CISC 621 Agorithm Design and Analysis -- midterm review sheet

  • Oct 30: midterm Topics: sample questions:

    Questions are likely to be "affinity" questions or "compare and contrast" questions.

    1. What do these three items all have in common. What aspects do two of them share but the third not?

      mergesort, heapsort, and quicksort

    2. of an algorithm, it's

      worst case time, average case time, expected time

    3. randomized-select, randomized-quicksort, introspective-sort

    sample answers:
    1. All three are O(n*lg(n)) sorting algorithms (if you take average case time for quicksort).

      Merge and heap share O(n*lg(n)) worst case time.

      heap and quick share being in place, i.e. O(1) extra memory.

      merge and quick share being divide and conquer algorithms.

      ...

    2. All three concern considering all inputs of a given size n. and estimating something about the times used by algorithm on all those inputs of size n.

      expected and worst case share being applicable randomized algorithms

      average and worst case share being applicable to normal deterministic algorithms.

      expected and average share being averages of a set of many times, whereas worst case is about an extreme in the set of times.

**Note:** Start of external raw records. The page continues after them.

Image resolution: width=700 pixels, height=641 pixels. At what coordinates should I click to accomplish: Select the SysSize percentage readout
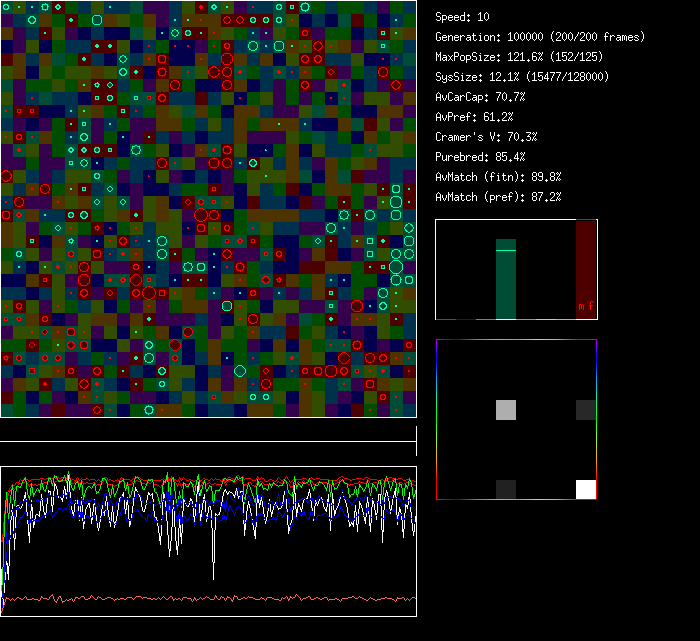[522, 77]
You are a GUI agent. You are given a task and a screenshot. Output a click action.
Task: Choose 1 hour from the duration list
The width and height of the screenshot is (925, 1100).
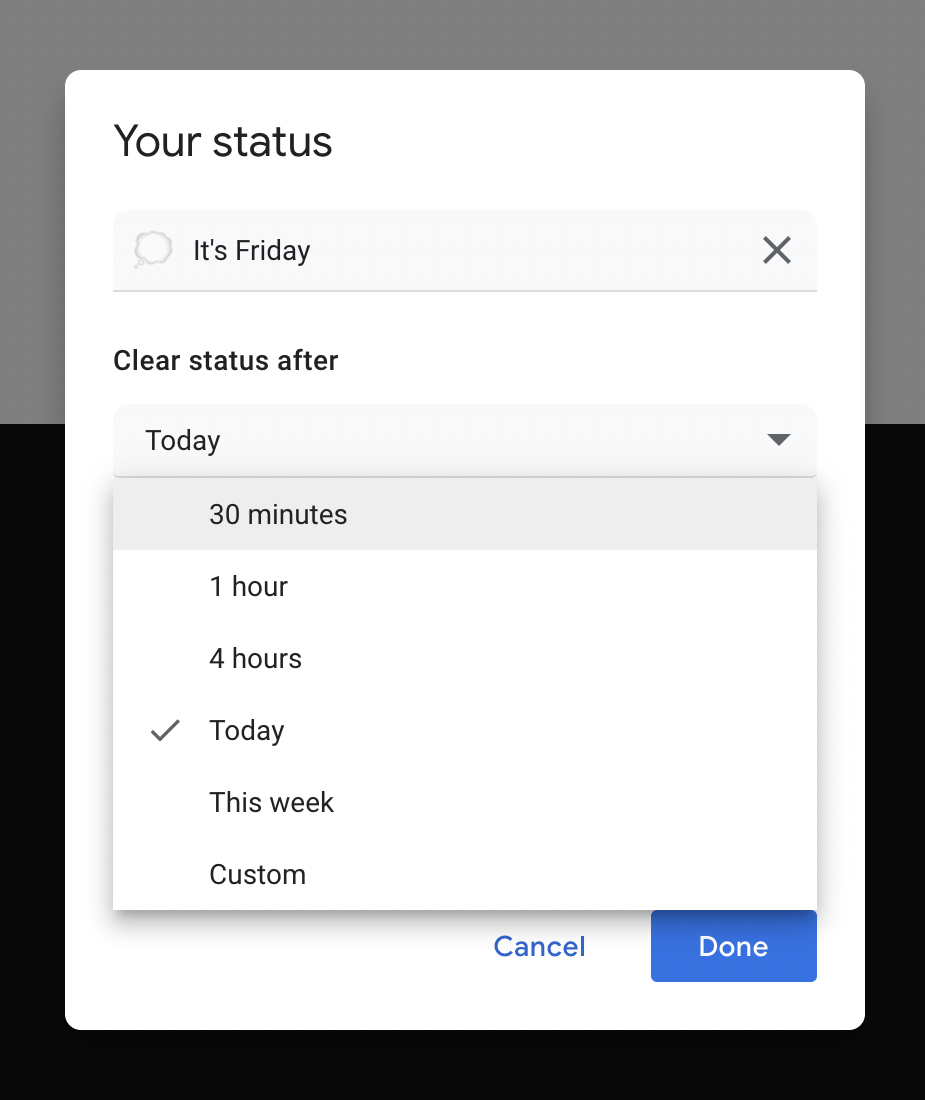pyautogui.click(x=248, y=586)
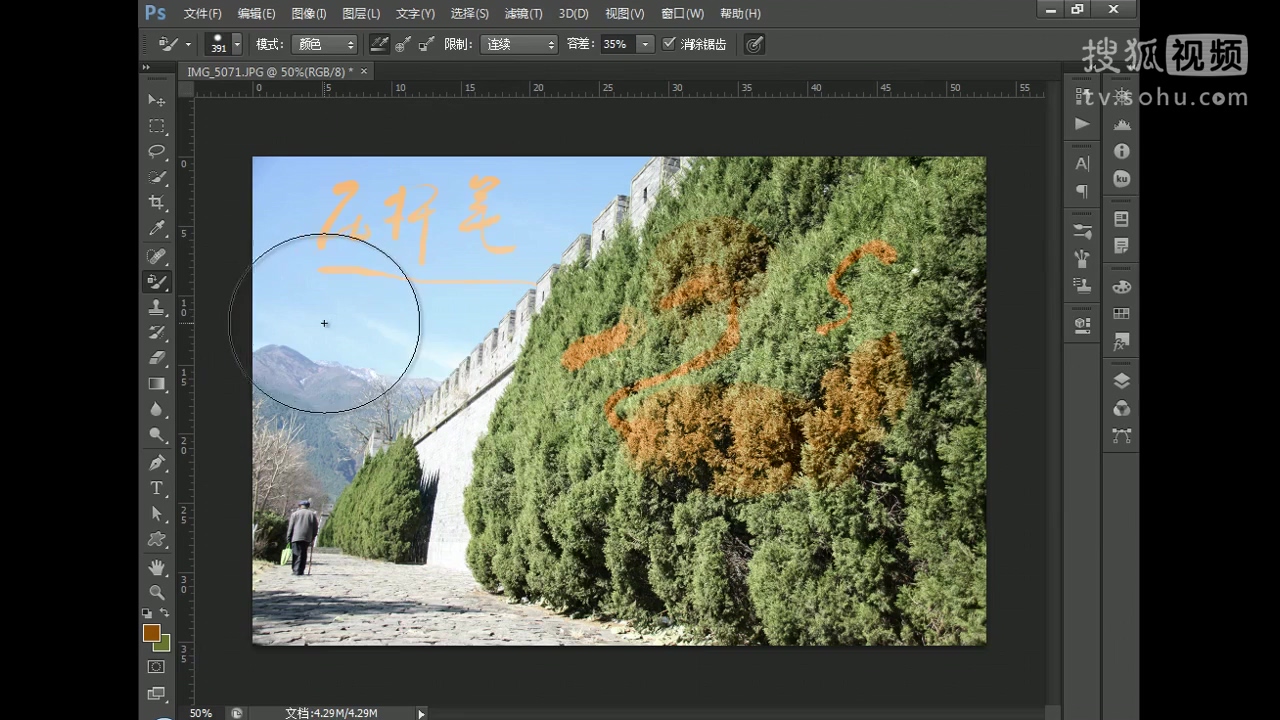Activate the Crop tool
This screenshot has height=720, width=1280.
point(157,201)
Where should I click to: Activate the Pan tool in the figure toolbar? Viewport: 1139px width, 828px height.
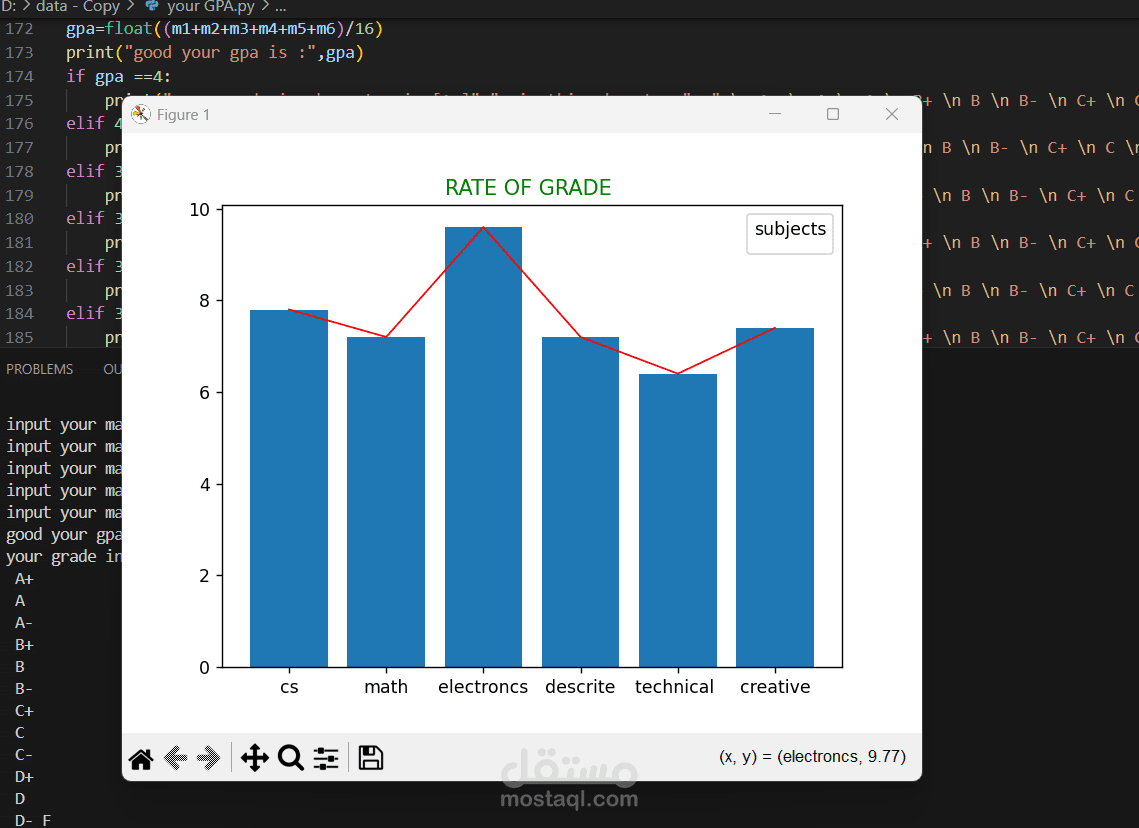[255, 758]
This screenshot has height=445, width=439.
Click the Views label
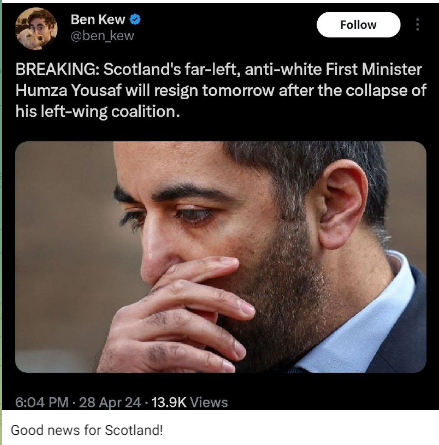coord(209,402)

This is since expected time is average over not only the inputs of size n, but also over the set of all possible random sequences of bits used by the algorithm.

    3. all three use randomized-partition.

      rqsort and introsort share being sorting algorithms and having the same expected run time, which is O(n*lg(n)),

      rsel and rqsort share having worst case run time of O(n2).

      rsel and intro share nothing I can think of that rqsort doesn't also share. I suppose both can be considered to be variations stemming from rqsort. rsel is almost identical to rqsort except that you recursively process only one half of the partition instead of both. introsort is almost identical to rqsort except that you turn to insertion sort if the size gets low (around 16) and you turn to heapsort if the recursion depth gets too deep. It is this latter property that gives introsort O(n*lg(n)) worst case time.

    Answers are penalized if (1) they contain plain wrong assertions, or (2) they contain insufficiently much correct information, or (3) they are expressed to incoherently to understand.

    Generally we are very forgiving of awkward modes of expression as referred to in (3). However there is a close correlation between clear thinking and clear expression and I urge you to put effort into ways of expressing points clearly and precisely.